- Text excerpt:
+ + + + + + +

I Can See for Miles: Using Augmented Reality to Analyze Business Data Sets

matrix-1013612__340, Image from Pixabay

While one of The Who’s first hit singles, I Can See for Miles, was most certainly not about data visualization, it still might – – on a bit of a stretch – – find a fitting a new context in describing one of the latest dazzling new technologies in the opening stanza’s declaration “there’s magic in my eye”.  In determining Who’s who and what’s what about all this, let’s have a look at report on a new tool enabling data scientists to indeed “see for miles and miles” in an exciting new manner.

This innovative approach was recently the subject of a fascinating article by an augmented reality (AR) designer named Benjamin Resnick about his team’s work at IBM on a project called Immersive Insights, entitled Visualizing High Dimensional Data In Augmented Reality, posted on July 3, 2017 on Medium.com. (Also embedded is a very cool video of a demo of this system.) They are applying AR’s rapidly advancing technology1 to display, interpret and leverage insights gained from business data. I highly recommend reading this in its entirety. I will summarize and annotate it here and then pose a few real-world questions of my own.

Immersive Insights into Where the Data-Points Point

As Resnick foresees such a system in several years, a user will start his or her workday by donning their AR glasses and viewing a “sea of gently glowing, colored orbs”, each of which visually displays their business’s big data sets2. The user will be able to “reach out select that data” which, in turn, will generate additional details on a nearby monitor. Thus, the user can efficiently track their data in an “aesthetically pleasing” and practical display.

The project team’s key objective is to provide a means to visualize and sum up the key “relationships in the data”. In the short-term, the team is aiming Immersive Insights towards data scientists who are facile coders, enabling them to visualize, using AR’s capabilities upon time series, geographical and networked data. For their long-term goals, they are planning to expand the range of Immersive Insight’s applicability to the work of business analysts.

For example, Instacart, a same-day food delivery service, maintains an open source data set on food purchases (accessible here). Every consumer represents a data-point wherein they can be expressed as a “list of purchased products” from among 50,000 possible items.

How can this sizable pool of data be better understood and the deeper relationships within it be extracted and understood? Traditionally, data scientists create a “matrix of 2D scatter plots” in their efforts to intuit connections in the information’s attributes. However, for those sets with many attributes, this methodology does not scale well.

Consequently, Resnick’s team has been using their own new approach to:

  • Lower complex data to just three dimensions in order to sum up key relationships
  • Visualize the data by applying their Immersive Insights application, and
  • Iteratively label and color-code the data” in conjunction with an “evolving understanding” of its inner workings

Their results have enable them to “validate hypotheses more quickly” and establish a sense about the relationships within the data sets. As well, their system was built to permit users to employ a number of versatile data analysis programming languages.

The types of data sets being used here are likewise deployed in training machine learning systems3. As a result, the potential exists for these three technologies to become complementary and mutually supportive in identifying and understanding relationships within the data as well as deriving any “black box predictive models”.

+ + + + + + +

- Entries:
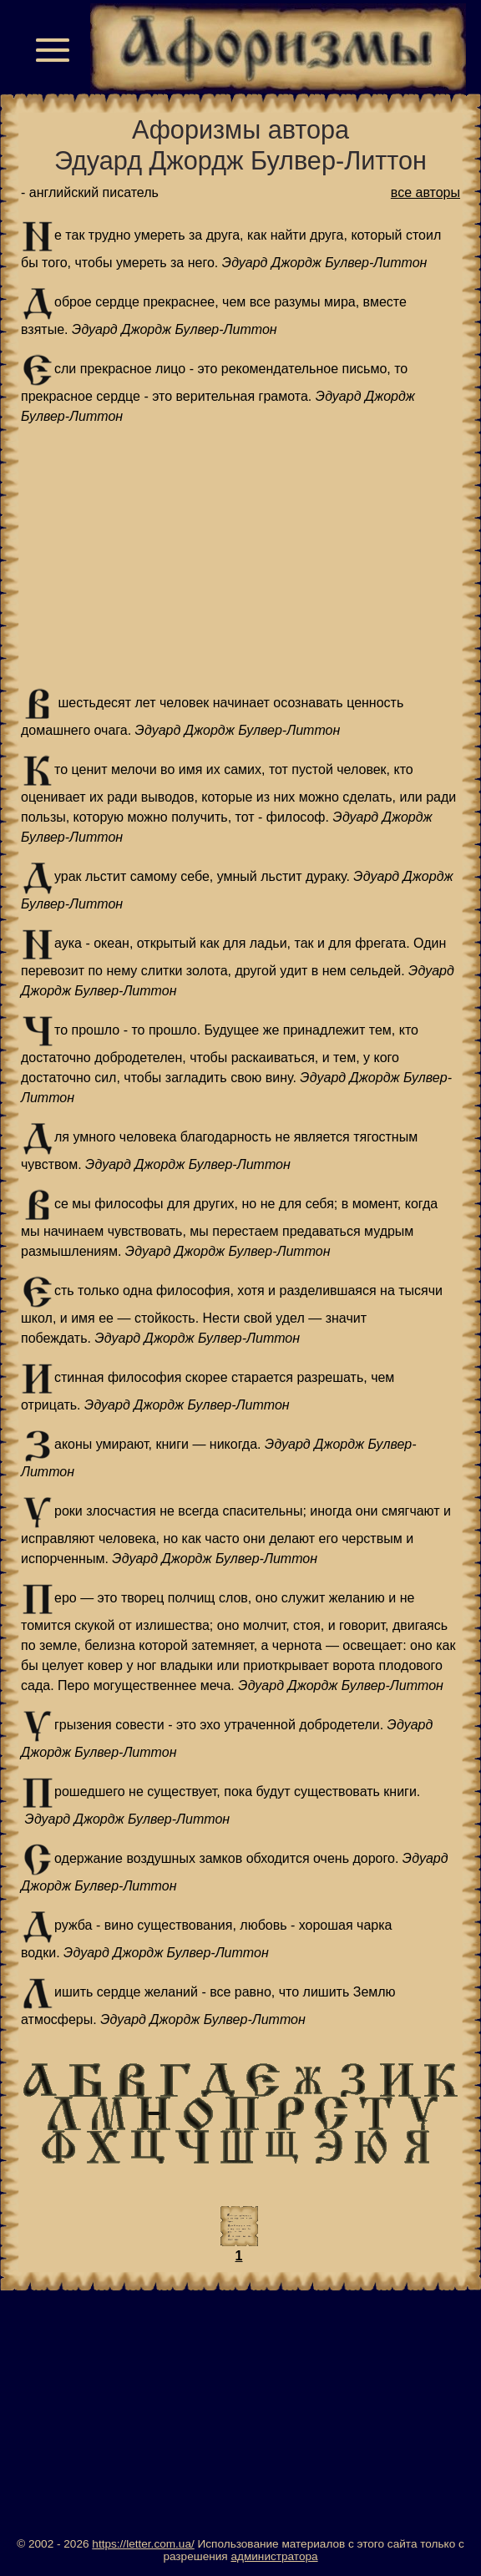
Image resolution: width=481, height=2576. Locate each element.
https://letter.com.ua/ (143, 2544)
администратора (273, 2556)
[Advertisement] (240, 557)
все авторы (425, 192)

+ + + + + + +

- What you will do: Continue the article on using augmented reality to analyze business data from the point at which it stops. The records were drawn from a separate source.

- Task response:
Analyzing the Instacart Data Set: Food for Thought

Passing over the more technical details provided on the creation of team’s demo in the video (linked above), and next turning to the results of the visualizations, their findings included:

  • A great deal of the variance in Instacart’s customers’ “purchasing patterns” was between those who bought “premium items” and those who chose less expensive “versions of similar items”. In turn, this difference has “meaningful implications” in the company’s “marketing, promotion and recommendation strategies”.
  • Among all food categories, produce was clearly the leader. Nearly all customers buy it.
  • When the users were categorized by the “most common department” they patronized, they were “not linearly separable”. This is, in terms of purchasing patterns, this “categorization” missed most of the variance in the system’s three main components (described above).

Resnick concludes that the three cornerstone technologies of Immersive Insights – – big data, augmented reality and machine learning – – are individually and in complementary combinations “disruptive” and, as such, will affect the “future of business and society”.

Questions

  • Can this system be used on a real-time basis? Can it be configured to handle changing data sets in volatile business markets where there are significant changes within short time periods that may affect time-sensitive decisions?
  • Would web metrics be a worthwhile application, perhaps as an add-on module to a service such as Google Analytics?
  • Is Immersive Insights limited only to business data or can it be adapted to less commercial or non-profit ventures to gain insights into processes that might affect high-level decision-making?
  • Is this system extensible enough so that it will likely end up finding unintended and productive uses that its designers and engineers never could have anticipated? For example, might it be helpful to juries in cases involving technically or financially complex matters such as intellectual property or antitrust?

 


1.  See the Subway Fold category Virtual and Augmented Reality for other posts on emerging AR and VR applications.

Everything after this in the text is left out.